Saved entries
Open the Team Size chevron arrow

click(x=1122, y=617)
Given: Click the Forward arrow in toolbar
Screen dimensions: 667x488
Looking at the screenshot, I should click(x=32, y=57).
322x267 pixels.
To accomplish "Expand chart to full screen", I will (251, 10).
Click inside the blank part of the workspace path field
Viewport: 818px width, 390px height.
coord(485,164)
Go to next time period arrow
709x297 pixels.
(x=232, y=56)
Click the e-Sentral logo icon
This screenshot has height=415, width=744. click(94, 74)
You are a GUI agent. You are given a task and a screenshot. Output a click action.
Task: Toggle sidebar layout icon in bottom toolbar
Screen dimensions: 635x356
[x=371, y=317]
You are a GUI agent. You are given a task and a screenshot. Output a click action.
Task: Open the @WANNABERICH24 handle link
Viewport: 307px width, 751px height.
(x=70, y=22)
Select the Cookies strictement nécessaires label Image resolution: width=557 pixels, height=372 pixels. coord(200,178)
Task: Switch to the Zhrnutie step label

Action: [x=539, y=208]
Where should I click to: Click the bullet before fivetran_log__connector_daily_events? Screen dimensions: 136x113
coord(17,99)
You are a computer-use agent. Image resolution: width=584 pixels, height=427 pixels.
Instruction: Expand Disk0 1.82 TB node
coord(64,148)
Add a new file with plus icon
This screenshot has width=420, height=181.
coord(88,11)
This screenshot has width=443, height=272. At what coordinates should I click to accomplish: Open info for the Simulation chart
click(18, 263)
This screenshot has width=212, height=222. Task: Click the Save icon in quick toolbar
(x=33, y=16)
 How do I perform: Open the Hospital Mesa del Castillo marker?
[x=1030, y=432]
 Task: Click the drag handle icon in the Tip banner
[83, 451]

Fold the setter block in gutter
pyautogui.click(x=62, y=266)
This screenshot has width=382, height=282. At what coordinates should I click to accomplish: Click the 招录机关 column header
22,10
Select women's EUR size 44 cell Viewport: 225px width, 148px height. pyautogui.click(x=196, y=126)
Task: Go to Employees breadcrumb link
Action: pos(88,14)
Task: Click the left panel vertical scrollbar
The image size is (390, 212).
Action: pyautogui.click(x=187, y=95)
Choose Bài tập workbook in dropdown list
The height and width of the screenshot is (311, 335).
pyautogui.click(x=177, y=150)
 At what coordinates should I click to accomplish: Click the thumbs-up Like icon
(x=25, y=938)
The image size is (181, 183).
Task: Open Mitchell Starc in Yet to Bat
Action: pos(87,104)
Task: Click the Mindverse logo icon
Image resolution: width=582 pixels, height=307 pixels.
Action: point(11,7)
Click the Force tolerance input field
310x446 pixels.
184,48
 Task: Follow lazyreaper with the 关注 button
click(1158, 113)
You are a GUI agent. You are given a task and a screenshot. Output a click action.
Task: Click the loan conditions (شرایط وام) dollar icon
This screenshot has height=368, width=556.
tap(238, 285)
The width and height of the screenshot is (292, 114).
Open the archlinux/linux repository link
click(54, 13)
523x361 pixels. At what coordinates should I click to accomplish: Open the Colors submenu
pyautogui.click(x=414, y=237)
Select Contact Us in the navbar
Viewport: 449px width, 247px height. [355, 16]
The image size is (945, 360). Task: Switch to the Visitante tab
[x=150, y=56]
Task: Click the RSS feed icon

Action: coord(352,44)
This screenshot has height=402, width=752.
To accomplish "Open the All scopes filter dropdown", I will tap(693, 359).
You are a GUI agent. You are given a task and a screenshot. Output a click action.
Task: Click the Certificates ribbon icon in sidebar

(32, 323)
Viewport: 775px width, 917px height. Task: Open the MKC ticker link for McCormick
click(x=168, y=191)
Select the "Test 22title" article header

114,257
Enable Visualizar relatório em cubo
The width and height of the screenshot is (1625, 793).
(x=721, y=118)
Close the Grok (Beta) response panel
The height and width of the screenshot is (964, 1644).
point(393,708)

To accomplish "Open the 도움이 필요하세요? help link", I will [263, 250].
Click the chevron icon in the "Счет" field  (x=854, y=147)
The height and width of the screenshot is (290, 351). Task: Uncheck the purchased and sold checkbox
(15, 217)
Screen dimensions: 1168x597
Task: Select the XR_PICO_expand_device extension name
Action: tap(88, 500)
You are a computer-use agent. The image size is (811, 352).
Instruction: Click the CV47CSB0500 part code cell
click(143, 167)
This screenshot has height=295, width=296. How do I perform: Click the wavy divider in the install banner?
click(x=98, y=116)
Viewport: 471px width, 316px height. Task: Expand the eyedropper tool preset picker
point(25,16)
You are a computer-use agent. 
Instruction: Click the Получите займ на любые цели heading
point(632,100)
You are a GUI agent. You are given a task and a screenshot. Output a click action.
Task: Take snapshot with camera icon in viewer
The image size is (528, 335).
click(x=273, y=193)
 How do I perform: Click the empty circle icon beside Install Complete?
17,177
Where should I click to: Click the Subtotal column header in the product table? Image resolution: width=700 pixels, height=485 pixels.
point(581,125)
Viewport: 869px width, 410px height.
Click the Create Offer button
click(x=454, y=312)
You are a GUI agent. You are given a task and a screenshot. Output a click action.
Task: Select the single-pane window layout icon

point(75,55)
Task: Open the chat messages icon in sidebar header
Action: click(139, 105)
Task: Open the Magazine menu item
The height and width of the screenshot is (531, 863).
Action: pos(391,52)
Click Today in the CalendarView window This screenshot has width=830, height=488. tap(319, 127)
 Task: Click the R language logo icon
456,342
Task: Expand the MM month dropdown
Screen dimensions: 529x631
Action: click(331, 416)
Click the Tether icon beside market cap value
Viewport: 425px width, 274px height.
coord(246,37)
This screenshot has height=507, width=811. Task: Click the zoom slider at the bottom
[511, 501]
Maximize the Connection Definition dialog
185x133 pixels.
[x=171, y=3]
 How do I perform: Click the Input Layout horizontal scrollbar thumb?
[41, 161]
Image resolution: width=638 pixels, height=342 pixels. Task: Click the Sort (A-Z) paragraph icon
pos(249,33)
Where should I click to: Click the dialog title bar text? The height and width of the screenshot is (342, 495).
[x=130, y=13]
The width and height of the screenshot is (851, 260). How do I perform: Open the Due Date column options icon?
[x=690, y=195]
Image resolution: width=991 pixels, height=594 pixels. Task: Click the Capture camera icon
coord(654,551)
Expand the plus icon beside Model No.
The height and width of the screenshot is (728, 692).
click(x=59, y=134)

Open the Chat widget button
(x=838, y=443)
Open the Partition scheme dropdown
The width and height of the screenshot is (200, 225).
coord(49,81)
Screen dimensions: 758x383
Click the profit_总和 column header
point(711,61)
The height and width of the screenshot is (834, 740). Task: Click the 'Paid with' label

THE TASK = Once you have read the entries, write them all out again exactly.

EXERCISE OUTPUT =
Open the Team Size chevron arrow

click(x=1122, y=617)
Given: Click the Forward arrow in toolbar
Screen dimensions: 667x488
Looking at the screenshot, I should click(x=32, y=57).
322x267 pixels.
To accomplish "Expand chart to full screen", I will (251, 10).
Click inside the blank part of the workspace path field
Viewport: 818px width, 390px height.
coord(485,164)
Go to next time period arrow
709x297 pixels.
(x=232, y=56)
Click the e-Sentral logo icon
This screenshot has height=415, width=744. click(94, 74)
You are a GUI agent. You are given a task and a screenshot. Output a click action.
Task: Toggle sidebar layout icon in bottom toolbar
Screen dimensions: 635x356
[x=371, y=317]
You are a GUI agent. You are given a task and a screenshot. Output a click action.
Task: Open the @WANNABERICH24 handle link
Viewport: 307px width, 751px height.
(x=70, y=22)
Select the Cookies strictement nécessaires label Image resolution: width=557 pixels, height=372 pixels. coord(200,178)
Task: Switch to the Zhrnutie step label

Action: [x=539, y=208]
Where should I click to: Click the bullet before fivetran_log__connector_daily_events? Screen dimensions: 136x113
coord(17,99)
You are a computer-use agent. Image resolution: width=584 pixels, height=427 pixels.
Instruction: Expand Disk0 1.82 TB node
coord(64,148)
Add a new file with plus icon
This screenshot has width=420, height=181.
coord(88,11)
This screenshot has width=443, height=272. At what coordinates should I click to accomplish: Open info for the Simulation chart
click(18, 263)
This screenshot has width=212, height=222. Task: Click the Save icon in quick toolbar
(x=33, y=16)
 How do I perform: Open the Hospital Mesa del Castillo marker?
[x=1030, y=432]
 Task: Click the drag handle icon in the Tip banner
[83, 451]

Fold the setter block in gutter
pyautogui.click(x=62, y=266)
This screenshot has width=382, height=282. At what coordinates should I click to accomplish: Click the 招录机关 column header
22,10
Select women's EUR size 44 cell Viewport: 225px width, 148px height. pyautogui.click(x=196, y=126)
Task: Go to Employees breadcrumb link
Action: pos(88,14)
Task: Click the left panel vertical scrollbar
The image size is (390, 212).
Action: pyautogui.click(x=187, y=95)
Choose Bài tập workbook in dropdown list
The height and width of the screenshot is (311, 335).
pyautogui.click(x=177, y=150)
 At what coordinates should I click to accomplish: Click the thumbs-up Like icon
(x=25, y=938)
The image size is (181, 183).
Task: Open Mitchell Starc in Yet to Bat
Action: pos(87,104)
Task: Click the Mindverse logo icon
Image resolution: width=582 pixels, height=307 pixels.
Action: point(11,7)
Click the Force tolerance input field
310x446 pixels.
184,48
 Task: Follow lazyreaper with the 关注 button
click(1158, 113)
You are a GUI agent. You are given a task and a screenshot. Output a click action.
Task: Click the loan conditions (شرایط وام) dollar icon
This screenshot has height=368, width=556.
tap(238, 285)
The width and height of the screenshot is (292, 114).
Open the archlinux/linux repository link
click(54, 13)
523x361 pixels. At what coordinates should I click to accomplish: Open the Colors submenu
pyautogui.click(x=414, y=237)
Select Contact Us in the navbar
Viewport: 449px width, 247px height. [355, 16]
The image size is (945, 360). Task: Switch to the Visitante tab
[x=150, y=56]
Task: Click the RSS feed icon

Action: coord(352,44)
This screenshot has height=402, width=752.
To accomplish "Open the All scopes filter dropdown", I will tap(693, 359).
You are a GUI agent. You are given a task and a screenshot. Output a click action.
Task: Click the Certificates ribbon icon in sidebar

(32, 323)
Viewport: 775px width, 917px height. Task: Open the MKC ticker link for McCormick
click(x=168, y=191)
Select the "Test 22title" article header

114,257
Enable Visualizar relatório em cubo
The width and height of the screenshot is (1625, 793).
(x=721, y=118)
Close the Grok (Beta) response panel
The height and width of the screenshot is (964, 1644).
point(393,708)

To accomplish "Open the 도움이 필요하세요? help link", I will [263, 250].
Click the chevron icon in the "Счет" field  (x=854, y=147)
The height and width of the screenshot is (290, 351). Task: Uncheck the purchased and sold checkbox
(15, 217)
Screen dimensions: 1168x597
Task: Select the XR_PICO_expand_device extension name
Action: tap(88, 500)
You are a computer-use agent. The image size is (811, 352).
Instruction: Click the CV47CSB0500 part code cell
click(143, 167)
This screenshot has height=295, width=296. How do I perform: Click the wavy divider in the install banner?
click(x=98, y=116)
Viewport: 471px width, 316px height. Task: Expand the eyedropper tool preset picker
point(25,16)
You are a computer-use agent. 
Instruction: Click the Получите займ на любые цели heading
point(632,100)
You are a GUI agent. You are given a task and a screenshot. Output a click action.
Task: Take snapshot with camera icon in viewer
The image size is (528, 335).
click(x=273, y=193)
 How do I perform: Click the empty circle icon beside Install Complete?
17,177
Where should I click to: Click the Subtotal column header in the product table? Image resolution: width=700 pixels, height=485 pixels.
point(581,125)
Viewport: 869px width, 410px height.
Click the Create Offer button
click(x=454, y=312)
You are a GUI agent. You are given a task and a screenshot. Output a click action.
Task: Select the single-pane window layout icon

point(75,55)
Task: Open the chat messages icon in sidebar header
Action: click(139, 105)
Task: Open the Magazine menu item
The height and width of the screenshot is (531, 863).
Action: pos(391,52)
Click Today in the CalendarView window This screenshot has width=830, height=488. tap(319, 127)
 Task: Click the R language logo icon
456,342
Task: Expand the MM month dropdown
Screen dimensions: 529x631
Action: click(331, 416)
Click the Tether icon beside market cap value
Viewport: 425px width, 274px height.
coord(246,37)
This screenshot has height=507, width=811. Task: Click the zoom slider at the bottom
[511, 501]
Maximize the Connection Definition dialog
185x133 pixels.
[x=171, y=3]
 How do I perform: Click the Input Layout horizontal scrollbar thumb?
[41, 161]
Image resolution: width=638 pixels, height=342 pixels. Task: Click the Sort (A-Z) paragraph icon
pos(249,33)
Where should I click to: Click the dialog title bar text? The height and width of the screenshot is (342, 495).
[x=130, y=13]
The width and height of the screenshot is (851, 260). How do I perform: Open the Due Date column options icon?
[x=690, y=195]
Image resolution: width=991 pixels, height=594 pixels. Task: Click the Capture camera icon
coord(654,551)
Expand the plus icon beside Model No.
The height and width of the screenshot is (728, 692).
click(x=59, y=134)

Open the Chat widget button
(x=838, y=443)
Open the Partition scheme dropdown
The width and height of the screenshot is (200, 225).
coord(49,81)
Screen dimensions: 758x383
Click the profit_总和 column header
point(711,61)
The height and width of the screenshot is (834, 740). Task: Click the 'Paid with' label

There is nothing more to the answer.